Women from the Archaic to Hellenistic Era

The feminist movements have been a great deal of attention since history. Most studies and literary sources have dramatized a specific bias related to women’s representation in Greek art. Studies have shown a contemporary depiction of artistic work, vases, and colored elements. The role of women is visualized differently in the Greek era, while the imposition of artistic subjects has suggested critical significance in visual arts (Gill, 2019). In Ancient Greece, Renaissance women‘s relationship is seen among poetry and artwork before the Hellenistic period (Ridgway, 1987). There is a limited role seen by Roman women in monuments and buildings as compared to Greek women.    
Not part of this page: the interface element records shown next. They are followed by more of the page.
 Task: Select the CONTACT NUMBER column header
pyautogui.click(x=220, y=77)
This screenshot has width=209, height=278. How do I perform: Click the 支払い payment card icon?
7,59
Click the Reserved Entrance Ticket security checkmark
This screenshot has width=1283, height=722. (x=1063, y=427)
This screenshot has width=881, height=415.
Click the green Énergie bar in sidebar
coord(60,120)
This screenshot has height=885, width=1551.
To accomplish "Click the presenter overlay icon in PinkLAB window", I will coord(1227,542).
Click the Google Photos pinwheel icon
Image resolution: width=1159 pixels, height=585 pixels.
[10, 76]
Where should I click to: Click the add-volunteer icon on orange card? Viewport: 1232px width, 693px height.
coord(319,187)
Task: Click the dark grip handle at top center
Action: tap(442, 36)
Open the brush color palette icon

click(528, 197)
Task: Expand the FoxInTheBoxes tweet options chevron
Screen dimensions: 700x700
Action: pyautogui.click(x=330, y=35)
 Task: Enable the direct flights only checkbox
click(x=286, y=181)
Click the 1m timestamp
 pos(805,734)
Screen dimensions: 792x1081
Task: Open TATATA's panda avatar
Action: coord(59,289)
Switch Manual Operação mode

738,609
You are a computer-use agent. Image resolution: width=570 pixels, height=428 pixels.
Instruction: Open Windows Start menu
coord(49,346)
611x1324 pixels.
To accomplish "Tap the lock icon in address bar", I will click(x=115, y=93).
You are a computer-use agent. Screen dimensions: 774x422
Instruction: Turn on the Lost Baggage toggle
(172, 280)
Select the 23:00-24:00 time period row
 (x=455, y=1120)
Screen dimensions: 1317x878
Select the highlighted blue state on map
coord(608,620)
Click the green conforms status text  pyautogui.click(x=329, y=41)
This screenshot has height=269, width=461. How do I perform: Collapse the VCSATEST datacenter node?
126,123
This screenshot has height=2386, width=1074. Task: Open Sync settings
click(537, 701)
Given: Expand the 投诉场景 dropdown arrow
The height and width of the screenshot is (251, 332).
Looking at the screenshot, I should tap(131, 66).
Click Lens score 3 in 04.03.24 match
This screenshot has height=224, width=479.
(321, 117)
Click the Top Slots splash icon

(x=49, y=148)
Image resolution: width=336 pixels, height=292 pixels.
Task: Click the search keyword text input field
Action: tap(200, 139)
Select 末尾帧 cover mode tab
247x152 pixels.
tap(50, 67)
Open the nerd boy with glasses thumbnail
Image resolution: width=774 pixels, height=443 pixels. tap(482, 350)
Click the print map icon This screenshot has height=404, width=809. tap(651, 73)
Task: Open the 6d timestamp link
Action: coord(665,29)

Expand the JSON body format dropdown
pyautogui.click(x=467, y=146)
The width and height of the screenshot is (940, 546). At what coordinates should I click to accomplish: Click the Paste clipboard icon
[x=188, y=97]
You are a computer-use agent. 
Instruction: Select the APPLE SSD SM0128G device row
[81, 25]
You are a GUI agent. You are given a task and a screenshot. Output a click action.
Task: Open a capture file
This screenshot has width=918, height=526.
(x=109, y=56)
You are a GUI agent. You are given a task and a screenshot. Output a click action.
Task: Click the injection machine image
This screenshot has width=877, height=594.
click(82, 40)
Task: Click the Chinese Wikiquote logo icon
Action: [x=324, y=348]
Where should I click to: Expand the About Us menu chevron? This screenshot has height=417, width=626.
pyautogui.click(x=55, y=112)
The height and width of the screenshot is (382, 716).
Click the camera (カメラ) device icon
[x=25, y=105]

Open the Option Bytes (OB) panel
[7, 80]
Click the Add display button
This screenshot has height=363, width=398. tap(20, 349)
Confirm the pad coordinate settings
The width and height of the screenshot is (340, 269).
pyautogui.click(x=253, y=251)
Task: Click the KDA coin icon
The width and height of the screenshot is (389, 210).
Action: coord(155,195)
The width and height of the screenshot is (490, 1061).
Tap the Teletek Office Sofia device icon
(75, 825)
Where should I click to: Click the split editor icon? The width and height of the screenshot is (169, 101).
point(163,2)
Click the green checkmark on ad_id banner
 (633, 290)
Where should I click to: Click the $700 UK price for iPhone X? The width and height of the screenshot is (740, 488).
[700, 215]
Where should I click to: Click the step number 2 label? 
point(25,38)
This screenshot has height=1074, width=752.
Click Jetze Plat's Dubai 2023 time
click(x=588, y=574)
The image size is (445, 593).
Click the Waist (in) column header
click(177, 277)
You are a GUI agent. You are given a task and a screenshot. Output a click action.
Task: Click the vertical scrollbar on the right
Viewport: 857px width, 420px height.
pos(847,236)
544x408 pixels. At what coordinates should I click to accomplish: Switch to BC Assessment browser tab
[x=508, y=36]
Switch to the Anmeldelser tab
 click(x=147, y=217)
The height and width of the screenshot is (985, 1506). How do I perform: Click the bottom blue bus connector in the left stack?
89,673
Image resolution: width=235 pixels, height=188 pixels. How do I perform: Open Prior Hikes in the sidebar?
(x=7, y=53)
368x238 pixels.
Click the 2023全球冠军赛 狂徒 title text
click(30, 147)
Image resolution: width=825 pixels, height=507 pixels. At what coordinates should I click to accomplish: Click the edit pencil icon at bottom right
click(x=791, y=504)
Ancient Greeks were the ancient and antique civilizations of the globe, i.e., more than 4000 years ago. From 2000 B.C to 146 B.C, ancient Greek empires experienced the reign of prosperity (Schmitz, 2010). Ideas, religion, culture, and art by Greeks were spread everywhere (art, 2019). The Greek sculptures are ubiquitous today due to their richness and style; for instance, Greeks focused on stones, bronzes, marble, and wood to present different forms of artwork. The familiar and most famous periods of Greeks were 650-480 B.CE (Archaic) and 323 B.CE-1st century (Hellenistic). This era highlighted the role of women in a distinct way.  

Women figures in Greek sculptures were commonly used to show famous artwork and beauty. These sculptures stay noticeable in different periods because they reflected unique culture and style in a bright format. The ancient Greek sculpture mainly engaged the nudity of women, not showing the way of disrespect towards females, but it was a culture (Palagia, 2015). These women’s sculptures during the era were considered a sex sign or predilection for sex. The role of women in these sculptures was to inspire males. The inspiration of real-life women mainly drew these and portrayed some advantages and disadvantages.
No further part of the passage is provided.